Mehdi Hellou

Robotics/AI student

Self-improving agent based on reinforcement learning

During my second Master in AI at Sorbonne University, I have worked into a school project which was to read a scientific article related to AI methods used in robotics, and reproduced these methods and compared the results from the paper. The paper focus in the using of Reinforcement Learning methods as the adaptive heuristic critic (AHC) learning architecture , and Q-learning into a complex and simulated environment. The environment included an agent, enemies, food and obstacles. The purpose of the agent was to survive into the environment by using its sensors to avoid the enemies and obstacles, and collect food.

During this project, we had to create the environment and the protagonists (agent and enemies), the sensors of the agent by using coarse coding and the python GUI toolkit Tkinter. We also adjusted the movement of the characters to be compatible with the GUI Tkinter. Thereafter, we had to set up the learning part by implementing the Q-Learning method in using a neural network which allowed the agent to choose its movement autonomously. The neural network had three layers including an input layer (145 neurons) whose the values were given by the agent's sensors, a hidden layer (30 neurons) and an output layer (1 neuron) corresponding to the Q-Value.
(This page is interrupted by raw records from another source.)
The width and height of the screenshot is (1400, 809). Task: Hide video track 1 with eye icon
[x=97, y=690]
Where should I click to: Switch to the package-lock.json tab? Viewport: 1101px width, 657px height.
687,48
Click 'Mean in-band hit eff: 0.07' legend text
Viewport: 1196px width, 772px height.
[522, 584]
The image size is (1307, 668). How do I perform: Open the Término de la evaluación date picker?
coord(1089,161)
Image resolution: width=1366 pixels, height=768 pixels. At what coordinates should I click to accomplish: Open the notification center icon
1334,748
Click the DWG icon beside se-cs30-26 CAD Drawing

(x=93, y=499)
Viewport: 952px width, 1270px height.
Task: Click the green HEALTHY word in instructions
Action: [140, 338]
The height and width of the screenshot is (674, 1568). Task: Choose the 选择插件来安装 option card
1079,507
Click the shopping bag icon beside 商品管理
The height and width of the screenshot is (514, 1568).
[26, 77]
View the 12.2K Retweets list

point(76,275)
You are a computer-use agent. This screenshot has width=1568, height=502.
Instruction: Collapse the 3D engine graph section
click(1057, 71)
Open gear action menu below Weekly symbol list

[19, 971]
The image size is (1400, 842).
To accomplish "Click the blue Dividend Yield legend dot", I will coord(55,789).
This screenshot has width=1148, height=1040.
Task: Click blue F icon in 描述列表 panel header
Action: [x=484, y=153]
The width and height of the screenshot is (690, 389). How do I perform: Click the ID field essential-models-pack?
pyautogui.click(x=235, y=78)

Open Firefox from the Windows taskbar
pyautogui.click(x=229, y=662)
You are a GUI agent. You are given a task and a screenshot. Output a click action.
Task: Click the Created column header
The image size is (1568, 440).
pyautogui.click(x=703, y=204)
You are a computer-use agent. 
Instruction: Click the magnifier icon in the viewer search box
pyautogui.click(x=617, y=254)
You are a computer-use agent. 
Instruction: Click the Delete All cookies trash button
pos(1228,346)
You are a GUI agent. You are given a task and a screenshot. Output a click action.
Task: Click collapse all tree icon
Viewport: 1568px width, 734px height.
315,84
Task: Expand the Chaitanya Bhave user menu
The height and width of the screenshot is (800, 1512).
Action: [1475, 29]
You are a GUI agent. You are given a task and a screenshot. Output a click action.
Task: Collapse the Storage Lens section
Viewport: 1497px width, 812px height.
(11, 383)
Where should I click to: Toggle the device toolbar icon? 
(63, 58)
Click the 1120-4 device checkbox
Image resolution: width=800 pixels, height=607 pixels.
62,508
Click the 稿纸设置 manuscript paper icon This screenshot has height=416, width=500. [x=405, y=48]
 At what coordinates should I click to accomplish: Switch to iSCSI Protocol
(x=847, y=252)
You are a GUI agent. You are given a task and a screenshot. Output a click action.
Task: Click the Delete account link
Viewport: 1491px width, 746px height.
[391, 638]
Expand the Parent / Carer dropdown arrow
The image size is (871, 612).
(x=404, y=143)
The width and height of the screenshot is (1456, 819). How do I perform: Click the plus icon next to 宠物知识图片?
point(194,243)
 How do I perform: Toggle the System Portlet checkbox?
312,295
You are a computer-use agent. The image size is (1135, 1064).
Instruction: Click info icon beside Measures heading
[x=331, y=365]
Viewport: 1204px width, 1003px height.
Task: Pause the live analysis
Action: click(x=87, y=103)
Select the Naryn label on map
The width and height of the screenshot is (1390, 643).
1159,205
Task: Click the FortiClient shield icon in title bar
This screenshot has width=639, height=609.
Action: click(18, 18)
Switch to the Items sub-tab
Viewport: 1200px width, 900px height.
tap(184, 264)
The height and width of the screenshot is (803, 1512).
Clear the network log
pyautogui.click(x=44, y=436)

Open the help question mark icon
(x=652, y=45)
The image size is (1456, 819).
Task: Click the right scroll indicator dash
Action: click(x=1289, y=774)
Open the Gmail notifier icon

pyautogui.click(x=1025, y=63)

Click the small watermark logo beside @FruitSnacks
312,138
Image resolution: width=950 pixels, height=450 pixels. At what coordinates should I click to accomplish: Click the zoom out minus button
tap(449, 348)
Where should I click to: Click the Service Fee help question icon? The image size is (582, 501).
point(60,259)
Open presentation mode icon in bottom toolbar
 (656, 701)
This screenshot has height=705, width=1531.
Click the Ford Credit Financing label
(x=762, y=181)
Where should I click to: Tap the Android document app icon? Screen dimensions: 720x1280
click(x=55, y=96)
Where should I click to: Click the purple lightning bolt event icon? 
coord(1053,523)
At the end of implementing, we had to compare our results illustrated by the learning curves, to the ones from the paper.

Learning curves
Figure - Learning curves showing the number of resources eaten by the agent during 300 plays with and without using experience replay (blue and green curves, respectively).

The learning curves above depict the agent's performance over 300 training simulations. As expected, the agent gradually learns to collect resources and avoid being caught by the enemies. A short demo is provided below to consolidate the agent's performance and to understand how we built the simulation.

  1. Long-Ji Lin. 1992. Self-Improving Reactive Agents Based on Reinforcement Learning, Planning and Teaching. Mach. Learn. 8, 3–4 (May 1992), 293–321.
  2. Richard Stuart Sutton.Temporal Credit Assignment in Reinforcement Learning. PhD thesis, 1984. AAI8410337.
  3. Sutton, Richard & Barto, Andrew. (1990). Time-Derivative Models of Pavlovian Reinforcement.
  4. Watkins, C. J. C. H.. "Learning from Delayed Rewards." PhD diss., King's College, Oxford, 1989.
  5. D. E. Rumelhart, G. E. Hinton, and R. J. Williams. 1986. Learning internal representations by error propagation. Parallel distributed processing: explorations in the microstructure of cognition, vol. 1: foundations. MIT Press, Cambridge, MA, USA, 318–362.